But most JTAG debuggers allow for breakpoints/watches,
register
examination/alteration, single-step, etc. And there's at least one
debug interface that uses a one-wire connection to the RESET pin, so
you get to use all of the I/Os.
Sure..
But there are several problems with that approach. The main one is that a
breakpoint is intrusive, it changes the behaviour of the system. You
can't sensibly put a breakpoint in a time-critical routine. But you
certainly can monitor the program flow in such a routine with a logic
analyser, assuming you can get access to the program store address bus.
And a logic analyser will tell you different things to a breakpoint. OK,
at a breakpoint (if the debugging hardware is designed sensibly), you can
exame CPU registers, etc. But it woun't necessarily tell you how the code
got to the breakpoint. A logic analyser will/
Another problem is that you are depending on the microcontoller chip to
be mostly working properly for the JTAG port to work. Which is likely,
but not certain, to be the case.
And of course for me there's the prcatical problem of not having a JTAG
interface. Yes, I know it's just a few TTL lines clocking data in and out
serially. It's not hard to bit-bang, but it's one more thing to debug.

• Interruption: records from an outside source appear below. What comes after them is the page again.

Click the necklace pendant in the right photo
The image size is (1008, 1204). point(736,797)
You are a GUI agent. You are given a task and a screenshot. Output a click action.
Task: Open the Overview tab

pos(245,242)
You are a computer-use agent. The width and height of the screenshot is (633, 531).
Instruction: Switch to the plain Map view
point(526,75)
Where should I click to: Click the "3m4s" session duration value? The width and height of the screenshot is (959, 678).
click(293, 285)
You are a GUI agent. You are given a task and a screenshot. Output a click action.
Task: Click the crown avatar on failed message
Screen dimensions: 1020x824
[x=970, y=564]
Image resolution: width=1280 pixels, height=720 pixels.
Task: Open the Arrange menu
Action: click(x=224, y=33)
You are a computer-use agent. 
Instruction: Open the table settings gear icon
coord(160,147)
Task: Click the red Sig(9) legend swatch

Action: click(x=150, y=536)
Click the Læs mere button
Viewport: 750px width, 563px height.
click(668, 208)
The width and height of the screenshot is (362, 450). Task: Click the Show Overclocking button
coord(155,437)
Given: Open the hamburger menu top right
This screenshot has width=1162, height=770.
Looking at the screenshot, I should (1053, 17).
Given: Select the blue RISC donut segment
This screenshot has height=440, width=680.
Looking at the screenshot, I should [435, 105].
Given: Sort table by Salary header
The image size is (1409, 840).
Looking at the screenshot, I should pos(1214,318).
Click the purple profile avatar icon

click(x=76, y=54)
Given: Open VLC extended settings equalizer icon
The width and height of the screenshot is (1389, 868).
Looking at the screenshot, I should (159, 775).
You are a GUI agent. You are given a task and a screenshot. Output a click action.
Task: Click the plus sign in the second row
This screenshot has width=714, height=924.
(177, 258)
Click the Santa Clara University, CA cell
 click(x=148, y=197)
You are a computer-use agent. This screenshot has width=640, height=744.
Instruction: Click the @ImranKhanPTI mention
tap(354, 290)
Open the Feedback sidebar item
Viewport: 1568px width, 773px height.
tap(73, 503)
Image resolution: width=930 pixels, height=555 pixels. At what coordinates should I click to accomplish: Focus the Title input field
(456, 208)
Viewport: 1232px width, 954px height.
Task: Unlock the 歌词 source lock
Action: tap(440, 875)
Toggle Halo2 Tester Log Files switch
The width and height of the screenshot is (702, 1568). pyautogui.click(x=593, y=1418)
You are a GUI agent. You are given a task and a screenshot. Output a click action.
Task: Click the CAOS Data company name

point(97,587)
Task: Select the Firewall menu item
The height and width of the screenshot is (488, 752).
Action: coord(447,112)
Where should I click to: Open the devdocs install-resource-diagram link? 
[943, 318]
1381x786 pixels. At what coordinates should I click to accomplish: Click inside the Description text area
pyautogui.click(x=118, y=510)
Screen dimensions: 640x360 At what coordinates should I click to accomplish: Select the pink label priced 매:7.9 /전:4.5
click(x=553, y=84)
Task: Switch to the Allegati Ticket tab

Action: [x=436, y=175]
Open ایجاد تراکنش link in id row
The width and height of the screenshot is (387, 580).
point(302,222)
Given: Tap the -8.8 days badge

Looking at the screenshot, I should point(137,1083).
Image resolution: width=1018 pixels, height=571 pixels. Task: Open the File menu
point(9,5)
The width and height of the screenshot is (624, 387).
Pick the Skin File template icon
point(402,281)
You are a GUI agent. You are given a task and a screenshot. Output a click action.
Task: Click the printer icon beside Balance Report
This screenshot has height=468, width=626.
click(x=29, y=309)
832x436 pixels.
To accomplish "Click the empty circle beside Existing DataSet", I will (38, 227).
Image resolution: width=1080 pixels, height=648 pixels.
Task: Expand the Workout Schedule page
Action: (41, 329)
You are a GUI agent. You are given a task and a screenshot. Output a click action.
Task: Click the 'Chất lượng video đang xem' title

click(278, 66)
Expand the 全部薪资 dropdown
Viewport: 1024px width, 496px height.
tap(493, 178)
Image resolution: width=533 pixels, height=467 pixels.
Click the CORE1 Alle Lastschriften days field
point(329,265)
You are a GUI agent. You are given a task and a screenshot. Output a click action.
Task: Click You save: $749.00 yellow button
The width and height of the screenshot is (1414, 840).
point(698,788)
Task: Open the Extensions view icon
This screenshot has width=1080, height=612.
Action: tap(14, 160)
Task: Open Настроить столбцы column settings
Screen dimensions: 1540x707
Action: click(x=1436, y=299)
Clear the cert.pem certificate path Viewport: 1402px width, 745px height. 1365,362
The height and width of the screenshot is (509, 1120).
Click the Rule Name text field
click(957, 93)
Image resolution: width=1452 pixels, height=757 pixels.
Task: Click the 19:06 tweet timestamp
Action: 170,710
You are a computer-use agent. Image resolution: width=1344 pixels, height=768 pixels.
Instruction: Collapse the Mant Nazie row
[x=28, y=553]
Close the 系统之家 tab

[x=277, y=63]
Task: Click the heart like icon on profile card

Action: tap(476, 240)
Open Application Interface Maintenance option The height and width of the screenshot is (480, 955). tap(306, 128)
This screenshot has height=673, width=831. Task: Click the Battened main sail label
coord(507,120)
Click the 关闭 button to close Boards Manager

And if I make a mistage in the JTAG hardware, or more likely in the code
to drive it, I am going to be going round in circles looking for the problem.
Try debugging your FPGA design without JTAG.
I am not taliking about FPGAs... I'd rather not design with them, thank
you. And it is IMHO falacious to assume that because something is a good
method in once case, it has to be the right method in all cases.